To some people, the idea of researching a market, finding a niche that is large enough to support demand without being too crowded, researching, negotiating, and inspecting suppliers 6000 miles away, designing products, designing packaging, creating listings, creating advertising campaigns, generating reviews, optimizing search keywords, improving ranking, policing hijackers, etc., is just not something they can handle or would be able to profit at quickly.
Ease Of Launch – 6
You need to find a manufacturer and invest a decent chunk of change on inventory
Path to Profit – 10
You can make sales as soon as your product is available for sale on Amazon
Sustainability & Risk – 7
There’s a possibility of getting banned by Amazon but you own the brand.
Level Of Competition – 8
Outside of product sourcing and niche selection, there’s not much to it.
Now that you have an overview of the different ecommerce business models, it’s important to note that there’s nothing that excludes you from combining the different models. For example, just because I run my own site does not mean that I can’t sell on Amazon as well. Just because I sell my own private label products does not mean that I can’t drop ship a couple of products on my site too. And just because I sell private label products on Amazon does not mean that I can’t sell wholesale products on Amazon too. I suggest that you give all of these business models a try to see which one fits your personality.
Overall, I always recommend selling private label products both on Amazon and on your own online store. Because if you’re going to spend the effort launching an online store, you may as well choose a business model that is sustainable in the long run.
For our ecommerce business, we sell private label products on Amazon, we sell private label products on our own store and we also sell a few wholesale products as well. In the past, we’ve also dropshipped a few items to fill out our store. The key thing to remember is that the more effort you place on your business, the more defensible it will be. If there’s one key takeaway here, it’s that you don’t want to be tempted into doing something quick and easy because chances are it won’t be sustainable.
With retail arbitrage, Amazon is already changing the rules by preventing any arbitrary seller from selling certain brands. Just be conscious of your cash flow needs and decide whether you’ll be satisfied with temporary cash vs something built to last. We use Egrow to track every change on Amazon in bestseller rankings, sales, prices and much more on a daily basis for up to 90 days. It allows you to look up changes of product rankings for various categories and keywords of your choice without leaving Egrow. It also lets you calculate most of your metrics upfront so you don’t have too many surprises when you go out to look for new products online or in-store, and you can maintain an awareness of other bestselling items and what other sellers are doing.

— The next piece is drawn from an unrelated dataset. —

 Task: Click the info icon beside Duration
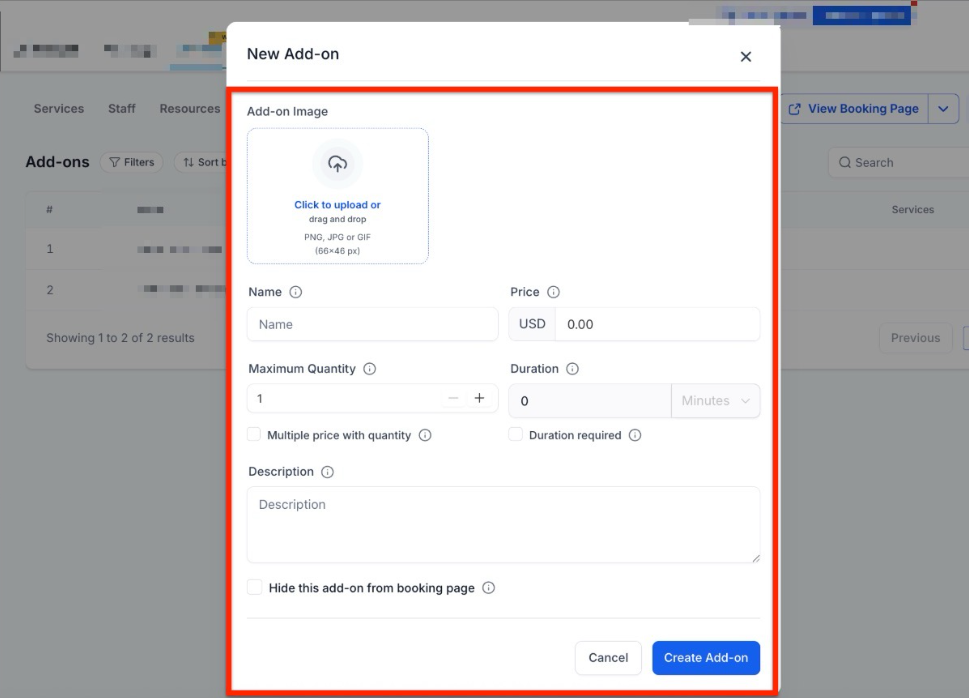[572, 369]
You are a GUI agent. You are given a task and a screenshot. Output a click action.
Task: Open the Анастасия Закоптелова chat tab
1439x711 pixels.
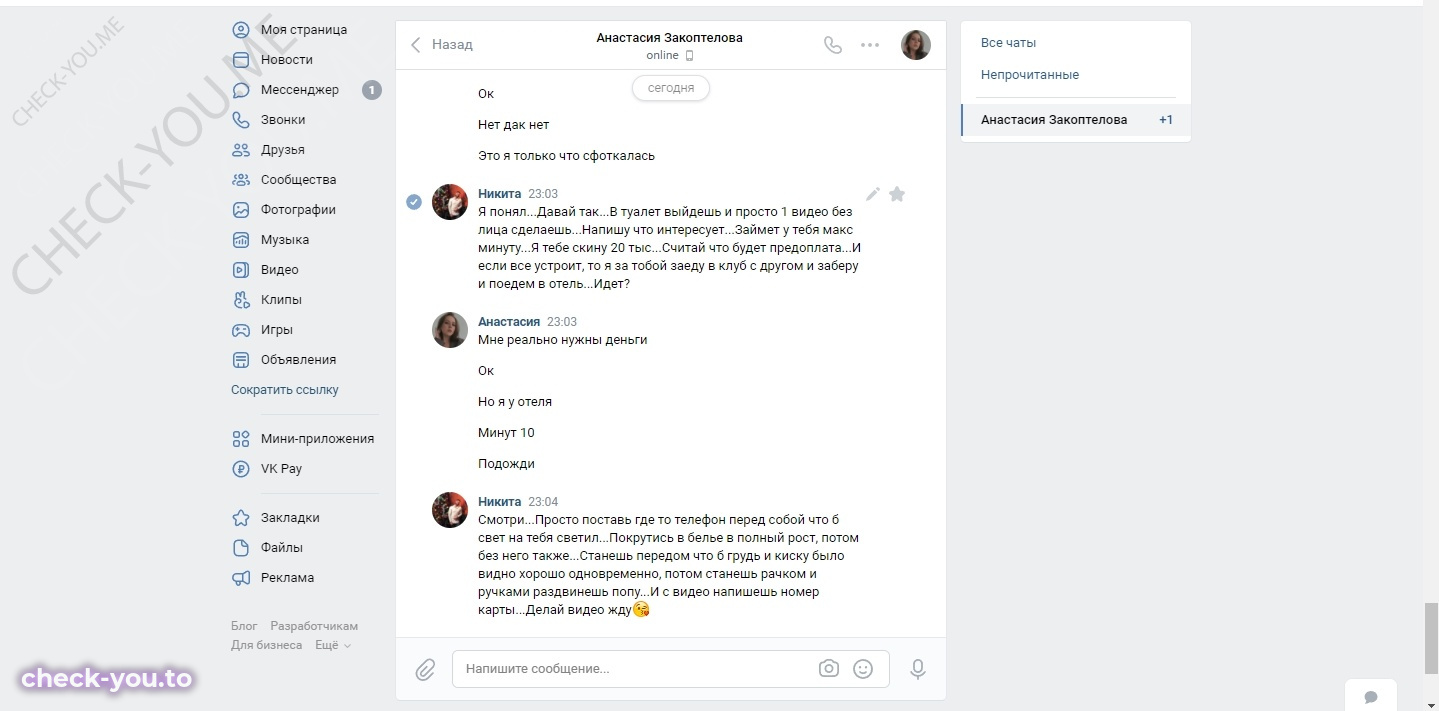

One of the main reasons people prefer running an online store that sells private label products is because the barriers to entry are higher. Since you will have to source products and establish relationships with vendors, that is one extra task that a competitor will also have to do in order to copy your business idea. If you manufacture many of your own products and control your own website, it’s much more difficult for someone else to carry the exact same products that you carry and drive down prices. The additional barriers to entry mean that once your business is off its feet, it has more staying power in the long run.